Ex-prison guard Paxton needs a job. His entrepreneurial dreams have been crushed and he has no other option than to seek employment at the same company that undercut his business and ruined his life. Moving into the sprawling corporate facility, he’s assigned a security role, quickly falling into the regimented, convenient rhythm of life at Cloud. For the first time in a long time, Paxton allows himself to feel hopeful about the future, a feeling that flourishes when he meets fellow newcomer Zinnia, a picker responsible for moving goods around the warehouse.
Zinnia is much more than she seems. She wanted a job in tech, maintenance or security but Cloud’s job placement algorithm put a spanner in the works by giving her a low level position that barely allows its workers to pause for breath during a shift. With every employee required to wear a Cloudband, a watch that opens doors, processes transactions and tracks user data, Zinnia doesn’t have the security credentials to fulfil her true agenda. Paxton is her all-access meal ticket, if only she can find a way to secretly use him and move around the panopticon without being detected.

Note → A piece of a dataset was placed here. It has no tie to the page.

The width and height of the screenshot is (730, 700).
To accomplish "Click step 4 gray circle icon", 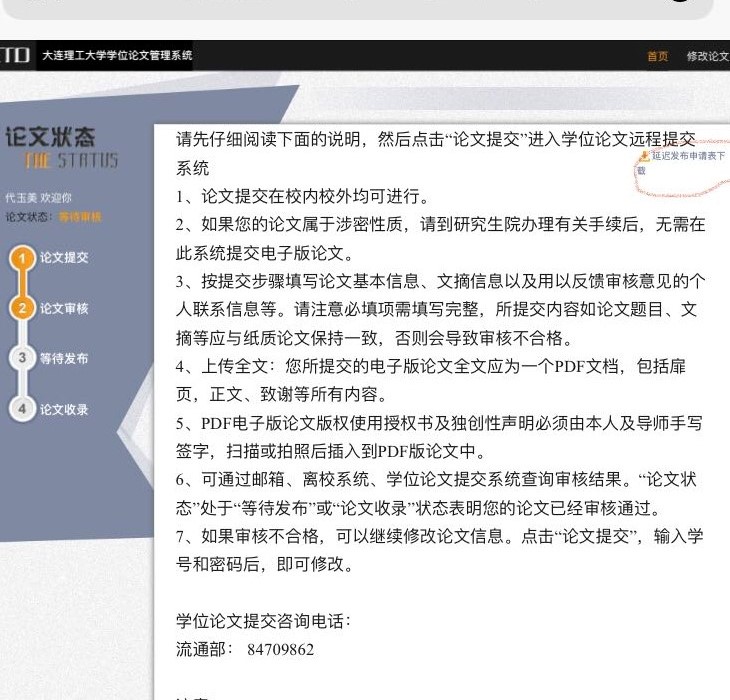I will 22,409.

Alternating between Paxton and Zinnia’s perspectives, the story also gives glimpses into the mind of Cloud’s billionaire founder through personal blog posts that reveal he’s dying. With just one year to live, Gibson is embarking on one last tour of his Cloud facilities, and he uses the blog to reflect on how his company started and grew to reign supreme. He’s due to announce his successor and will be making a trip to the facility Paxton and Zinnia work at, throwing all three characters on a collision course that threatens Paxton’s happy future and Zinnia’s clandestine mission.
It’s not difficult to see why The Warehouse captured the attention of both publishers and film companies, who’ve already snapped up the rights and bagged Ron Howard as director. This is the kind of high-concept dystopian thriller that cinema was made for – a story that’s both clever, tense and exciting, with a central duo worth rooting for. Yet there’s a deeper layer to Hart’s tale, one that shines a harsh spotlight on the economic empathy gap and our own day-to-day complicity in cheap consumerism over basic humanity. Highlighting companies like Apple and Verizon, Hart explains that it’s “about the way corporations treat us like disposable products. But more than that, it’s about how we’ve decided our own comfort is worth someone else’s discomfort.”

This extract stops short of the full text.